Skip site navigation (1) Skip section navigation (2)

Re: HashJoin order, hash the large or small table? Postgres likes to hash the big one, why?

From: Scott Carey <scott(at)richrelevance(dot)com>
To: Tom Lane <tgl(at)sss(dot)pgh(dot)pa(dot)us>
Cc: Robert Haas <robertmhaas(at)gmail(dot)com>, "pgsql-performance(at)postgresql(dot)org Performance" <pgsql-performance(at)postgresql(dot)org>
Subject: Re: HashJoin order, hash the large or small table?
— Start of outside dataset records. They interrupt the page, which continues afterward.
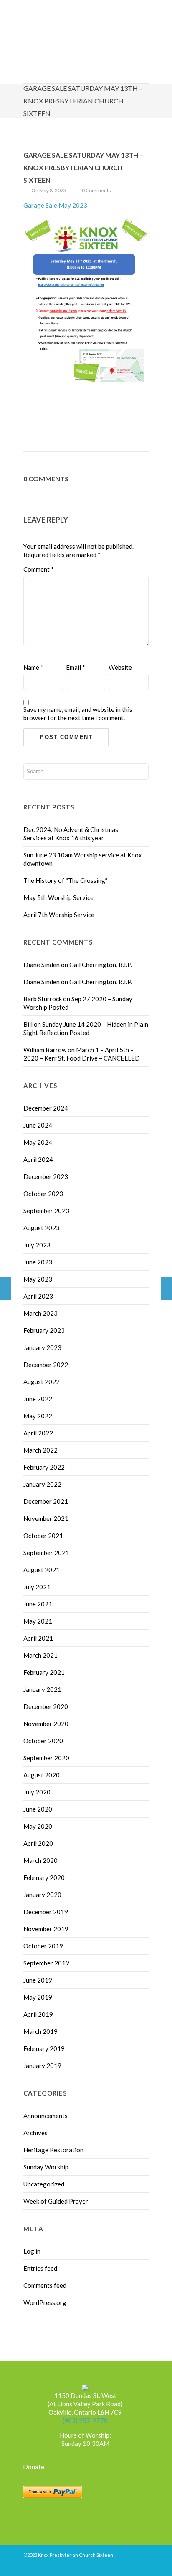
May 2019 (37, 1997)
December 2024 (45, 1108)
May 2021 (37, 1621)
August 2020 (41, 1775)
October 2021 (43, 1535)
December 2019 (45, 1911)
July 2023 (37, 1245)
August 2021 (41, 1569)
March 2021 (40, 1655)
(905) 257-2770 (85, 2420)
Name (33, 667)
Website (120, 667)
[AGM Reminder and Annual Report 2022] (5, 1288)
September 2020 (46, 1758)
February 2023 (44, 1330)
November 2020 (45, 1723)
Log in (31, 2251)
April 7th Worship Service (58, 914)
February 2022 (44, 1467)
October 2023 (43, 1193)
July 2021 (37, 1587)
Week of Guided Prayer (55, 2201)
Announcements (45, 2115)
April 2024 (38, 1159)
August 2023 (41, 1227)
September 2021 (46, 1552)
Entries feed (40, 2268)
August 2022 (41, 1381)
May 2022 (37, 1416)
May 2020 (37, 1826)
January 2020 (42, 1894)
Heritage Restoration (53, 2150)
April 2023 (38, 1296)
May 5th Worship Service (58, 897)
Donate (33, 2466)
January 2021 (42, 1689)
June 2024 (37, 1125)
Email (75, 667)
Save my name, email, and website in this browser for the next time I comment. (77, 713)
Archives (35, 2132)
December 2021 (45, 1501)
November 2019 (45, 1929)
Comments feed (44, 2285)
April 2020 (38, 1843)
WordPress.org (44, 2302)
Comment (38, 569)
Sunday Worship (45, 2167)
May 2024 (37, 1142)
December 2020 (45, 1706)
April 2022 (38, 1433)
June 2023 (37, 1262)
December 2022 (45, 1364)
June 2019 (37, 1980)
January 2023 (42, 1347)
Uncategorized (43, 2184)
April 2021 (38, 1638)
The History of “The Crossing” (65, 880)
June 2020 (37, 1809)
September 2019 (46, 1963)
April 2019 (38, 2014)
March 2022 (40, 1450)
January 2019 (42, 2065)
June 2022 (37, 1398)
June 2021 (37, 1604)
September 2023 (46, 1210)
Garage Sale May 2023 (55, 205)
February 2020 (44, 1877)
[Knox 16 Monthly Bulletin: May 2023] (166, 1288)
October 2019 (43, 1946)
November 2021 (45, 1518)
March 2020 (40, 1860)
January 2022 (42, 1484)
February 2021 (44, 1672)
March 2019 (40, 2031)
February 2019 (44, 2048)
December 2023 (45, 1176)
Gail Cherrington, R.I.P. (100, 964)
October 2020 (43, 1740)
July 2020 (37, 1792)
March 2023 (40, 1313)
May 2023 (37, 1279)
Postgres likes to hash the big one, why?
Date: 2010-10-27 19:25:42
Message-ID: (view raw, whole thread or download thread mbox)
Lists: pgsql-performance
On Oct 26, 2010, at 8:48 PM, Tom Lane wrote:

> Robert Haas <robertmhaas(at)gmail(dot)com> writes:
>> I'm also a bit suspicious of the fact that the hash condition has a
>> cast to text on both sides, which implies, to me anyway, that the
>> underlying data types are not text.  That might mean that the query
>> planner doesn't have very good statistics, which might mean that the
>> join selectivity estimates are wackadoo, which can apparently cause
>> this problem:
> Um ... you're guilty of the same thing as the OP, ie not showing how
> you got this example.  But I'm guessing that it was something like
> create table little as select * from generate_series(1,10) a;
> create table big as select * from generate_series(1,100000) a;
> ... wait for auto-analyze of big ...
> explain select * from little, big where little.a = big.a;
> Here, big is large enough to prod autovacuum into analyzing it,
> whereas little isn't.  So when the planner runs, it sees
> (1) big is known to have 100000 rows, and big.a is known unique;
> (2) little is estimated to have many fewer rows, but nothing is
>    known about the distribution of little.a.
> In this situation, it's going to prefer to hash big, because hash join
> behaves pretty nicely when the inner rel is uniformly distributed and
> the outer not, but not nicely at all when it's the other way round.
> It'll change its mind as soon as you analyze little, but it doesn't
> like taking a chance on an unknown distribution.  See cost_hashjoin
> and particularly estimate_hash_bucketsize.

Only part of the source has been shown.